> _LISTED ENTRIES_:
*-*-*

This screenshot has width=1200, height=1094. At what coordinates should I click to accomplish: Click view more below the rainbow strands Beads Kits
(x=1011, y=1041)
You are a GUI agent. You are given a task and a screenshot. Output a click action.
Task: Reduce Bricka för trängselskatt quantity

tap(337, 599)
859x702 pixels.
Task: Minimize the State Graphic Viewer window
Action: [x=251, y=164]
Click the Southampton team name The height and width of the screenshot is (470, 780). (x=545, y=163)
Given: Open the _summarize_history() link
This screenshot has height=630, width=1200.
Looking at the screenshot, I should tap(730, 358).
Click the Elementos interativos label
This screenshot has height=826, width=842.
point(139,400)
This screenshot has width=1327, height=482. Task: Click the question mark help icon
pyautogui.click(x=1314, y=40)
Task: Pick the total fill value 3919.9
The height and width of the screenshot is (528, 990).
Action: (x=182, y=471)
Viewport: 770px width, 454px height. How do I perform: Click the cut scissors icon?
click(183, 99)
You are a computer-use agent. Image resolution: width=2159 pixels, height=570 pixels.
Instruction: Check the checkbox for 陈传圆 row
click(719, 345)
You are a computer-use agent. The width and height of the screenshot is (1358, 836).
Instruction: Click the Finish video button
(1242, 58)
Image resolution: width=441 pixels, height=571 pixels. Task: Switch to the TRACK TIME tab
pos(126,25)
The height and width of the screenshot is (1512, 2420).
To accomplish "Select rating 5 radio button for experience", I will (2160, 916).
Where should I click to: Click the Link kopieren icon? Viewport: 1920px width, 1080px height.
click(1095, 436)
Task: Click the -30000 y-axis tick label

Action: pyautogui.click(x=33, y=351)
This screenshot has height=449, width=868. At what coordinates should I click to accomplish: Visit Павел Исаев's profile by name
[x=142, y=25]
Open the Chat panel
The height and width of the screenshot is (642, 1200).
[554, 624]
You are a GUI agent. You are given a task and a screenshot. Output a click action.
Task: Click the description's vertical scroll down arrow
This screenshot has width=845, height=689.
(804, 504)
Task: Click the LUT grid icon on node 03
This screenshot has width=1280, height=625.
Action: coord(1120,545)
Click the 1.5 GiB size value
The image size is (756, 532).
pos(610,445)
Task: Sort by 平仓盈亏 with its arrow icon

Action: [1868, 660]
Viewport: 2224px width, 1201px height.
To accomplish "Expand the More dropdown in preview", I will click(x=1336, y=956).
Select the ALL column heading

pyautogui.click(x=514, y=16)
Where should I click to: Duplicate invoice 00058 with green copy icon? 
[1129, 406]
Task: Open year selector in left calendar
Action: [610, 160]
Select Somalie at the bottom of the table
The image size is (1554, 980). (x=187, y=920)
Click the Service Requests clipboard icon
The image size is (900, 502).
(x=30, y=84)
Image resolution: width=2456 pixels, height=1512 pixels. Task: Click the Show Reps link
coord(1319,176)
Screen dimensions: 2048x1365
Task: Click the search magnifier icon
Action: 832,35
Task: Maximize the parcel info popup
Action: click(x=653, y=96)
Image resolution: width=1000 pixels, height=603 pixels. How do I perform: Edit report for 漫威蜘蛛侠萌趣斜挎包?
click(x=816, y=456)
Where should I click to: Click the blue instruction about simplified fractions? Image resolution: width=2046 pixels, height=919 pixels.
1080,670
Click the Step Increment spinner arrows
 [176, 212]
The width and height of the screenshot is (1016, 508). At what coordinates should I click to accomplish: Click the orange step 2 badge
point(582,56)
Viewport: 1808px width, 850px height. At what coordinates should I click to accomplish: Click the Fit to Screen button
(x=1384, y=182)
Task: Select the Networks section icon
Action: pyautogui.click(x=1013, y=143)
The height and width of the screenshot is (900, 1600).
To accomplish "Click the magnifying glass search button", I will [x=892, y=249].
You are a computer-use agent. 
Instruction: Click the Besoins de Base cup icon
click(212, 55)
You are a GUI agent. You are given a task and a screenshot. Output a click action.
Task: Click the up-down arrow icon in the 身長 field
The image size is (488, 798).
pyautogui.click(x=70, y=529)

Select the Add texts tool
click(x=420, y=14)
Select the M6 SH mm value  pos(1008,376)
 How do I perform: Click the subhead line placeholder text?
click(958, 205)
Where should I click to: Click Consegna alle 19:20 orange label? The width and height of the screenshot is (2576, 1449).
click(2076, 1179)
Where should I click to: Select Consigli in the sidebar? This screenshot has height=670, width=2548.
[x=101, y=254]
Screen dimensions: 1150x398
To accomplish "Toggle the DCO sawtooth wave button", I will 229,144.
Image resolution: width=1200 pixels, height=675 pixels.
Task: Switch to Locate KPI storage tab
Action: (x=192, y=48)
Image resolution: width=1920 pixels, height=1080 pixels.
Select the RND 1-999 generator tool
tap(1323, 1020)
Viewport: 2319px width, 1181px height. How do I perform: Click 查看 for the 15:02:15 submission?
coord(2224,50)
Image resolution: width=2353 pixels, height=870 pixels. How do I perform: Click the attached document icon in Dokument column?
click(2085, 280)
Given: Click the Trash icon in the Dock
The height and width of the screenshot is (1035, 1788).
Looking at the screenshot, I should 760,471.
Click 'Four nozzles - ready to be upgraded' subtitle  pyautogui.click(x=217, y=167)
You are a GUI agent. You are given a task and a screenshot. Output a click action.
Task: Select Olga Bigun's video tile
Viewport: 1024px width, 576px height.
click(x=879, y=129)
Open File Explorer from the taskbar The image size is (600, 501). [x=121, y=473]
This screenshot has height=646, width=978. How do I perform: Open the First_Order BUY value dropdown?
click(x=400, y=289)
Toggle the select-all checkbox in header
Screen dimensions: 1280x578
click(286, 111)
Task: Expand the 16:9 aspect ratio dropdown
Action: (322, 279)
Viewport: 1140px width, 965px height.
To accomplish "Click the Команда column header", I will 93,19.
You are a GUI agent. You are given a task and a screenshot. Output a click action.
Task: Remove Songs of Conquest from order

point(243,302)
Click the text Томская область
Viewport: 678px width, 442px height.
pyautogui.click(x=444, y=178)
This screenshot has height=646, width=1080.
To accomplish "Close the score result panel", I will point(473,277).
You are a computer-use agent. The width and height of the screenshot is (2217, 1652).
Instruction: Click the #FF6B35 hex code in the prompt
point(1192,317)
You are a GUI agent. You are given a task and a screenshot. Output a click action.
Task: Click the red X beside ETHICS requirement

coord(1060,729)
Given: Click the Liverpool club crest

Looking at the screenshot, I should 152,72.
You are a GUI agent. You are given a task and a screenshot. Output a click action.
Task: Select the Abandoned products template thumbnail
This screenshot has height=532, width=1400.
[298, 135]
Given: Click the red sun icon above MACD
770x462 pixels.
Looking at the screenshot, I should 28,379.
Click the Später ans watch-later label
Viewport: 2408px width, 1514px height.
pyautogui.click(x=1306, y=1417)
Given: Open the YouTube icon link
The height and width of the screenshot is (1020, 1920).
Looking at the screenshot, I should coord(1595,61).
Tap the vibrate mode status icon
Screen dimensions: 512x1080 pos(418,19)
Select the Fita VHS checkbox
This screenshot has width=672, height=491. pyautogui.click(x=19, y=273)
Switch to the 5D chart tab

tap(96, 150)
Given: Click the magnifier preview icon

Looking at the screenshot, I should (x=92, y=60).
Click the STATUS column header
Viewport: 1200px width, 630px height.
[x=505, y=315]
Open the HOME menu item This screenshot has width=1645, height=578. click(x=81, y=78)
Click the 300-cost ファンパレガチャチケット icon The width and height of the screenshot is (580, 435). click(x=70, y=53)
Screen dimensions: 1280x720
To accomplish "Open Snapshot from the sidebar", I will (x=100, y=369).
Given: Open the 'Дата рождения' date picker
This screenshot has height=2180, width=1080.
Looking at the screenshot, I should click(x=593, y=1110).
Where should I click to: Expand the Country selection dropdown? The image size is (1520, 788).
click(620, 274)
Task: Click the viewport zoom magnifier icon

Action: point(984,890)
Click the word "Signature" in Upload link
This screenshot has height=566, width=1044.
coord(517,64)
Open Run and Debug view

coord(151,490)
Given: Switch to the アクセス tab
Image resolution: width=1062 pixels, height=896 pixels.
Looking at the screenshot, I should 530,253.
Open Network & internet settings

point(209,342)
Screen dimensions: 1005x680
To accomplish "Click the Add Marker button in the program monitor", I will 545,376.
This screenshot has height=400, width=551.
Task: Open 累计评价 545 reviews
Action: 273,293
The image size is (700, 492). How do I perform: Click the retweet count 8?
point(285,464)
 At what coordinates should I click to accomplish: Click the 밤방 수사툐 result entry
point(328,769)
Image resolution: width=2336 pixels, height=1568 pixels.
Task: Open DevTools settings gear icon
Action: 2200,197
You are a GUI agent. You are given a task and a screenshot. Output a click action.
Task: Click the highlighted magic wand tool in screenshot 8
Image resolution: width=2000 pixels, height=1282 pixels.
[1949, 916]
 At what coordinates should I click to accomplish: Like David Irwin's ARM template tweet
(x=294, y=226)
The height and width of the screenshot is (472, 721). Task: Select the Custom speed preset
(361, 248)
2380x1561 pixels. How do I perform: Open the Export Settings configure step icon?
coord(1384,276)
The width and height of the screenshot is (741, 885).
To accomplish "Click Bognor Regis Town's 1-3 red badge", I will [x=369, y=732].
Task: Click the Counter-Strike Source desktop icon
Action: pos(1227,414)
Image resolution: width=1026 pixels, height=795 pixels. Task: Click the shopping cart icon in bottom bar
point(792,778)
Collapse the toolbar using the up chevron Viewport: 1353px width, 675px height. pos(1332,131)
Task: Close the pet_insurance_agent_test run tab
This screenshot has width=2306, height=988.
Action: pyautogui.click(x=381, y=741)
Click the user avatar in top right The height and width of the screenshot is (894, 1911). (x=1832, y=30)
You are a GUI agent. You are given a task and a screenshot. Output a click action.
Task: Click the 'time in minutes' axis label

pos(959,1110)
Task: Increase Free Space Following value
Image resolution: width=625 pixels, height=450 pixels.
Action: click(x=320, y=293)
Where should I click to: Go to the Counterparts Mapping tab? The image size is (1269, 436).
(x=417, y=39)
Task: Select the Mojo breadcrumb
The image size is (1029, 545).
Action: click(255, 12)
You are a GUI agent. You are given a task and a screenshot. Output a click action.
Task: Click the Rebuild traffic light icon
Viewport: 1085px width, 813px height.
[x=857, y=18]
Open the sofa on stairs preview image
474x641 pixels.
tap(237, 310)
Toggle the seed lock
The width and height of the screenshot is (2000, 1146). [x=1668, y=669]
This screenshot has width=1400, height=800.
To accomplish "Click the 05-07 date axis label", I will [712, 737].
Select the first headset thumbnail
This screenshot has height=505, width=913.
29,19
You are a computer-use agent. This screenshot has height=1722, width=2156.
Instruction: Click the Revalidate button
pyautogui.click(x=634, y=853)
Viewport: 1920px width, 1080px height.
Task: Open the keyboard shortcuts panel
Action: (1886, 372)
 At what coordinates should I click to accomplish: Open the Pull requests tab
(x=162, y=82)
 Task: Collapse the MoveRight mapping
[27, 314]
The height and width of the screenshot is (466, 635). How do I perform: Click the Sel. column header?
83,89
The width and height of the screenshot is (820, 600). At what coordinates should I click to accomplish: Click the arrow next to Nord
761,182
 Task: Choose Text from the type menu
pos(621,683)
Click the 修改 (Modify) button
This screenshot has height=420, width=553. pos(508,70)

*-*-*

Which lines in the records above contain the word "header"? Copy out each of those lines in full.

> _IN RESPONSE_:
Toggle the select-all checkbox in header
To accomplish "Click the Команда column header", I will 93,19.
Click the STATUS column header
The height and width of the screenshot is (466, 635). How do I perform: Click the Sel. column header?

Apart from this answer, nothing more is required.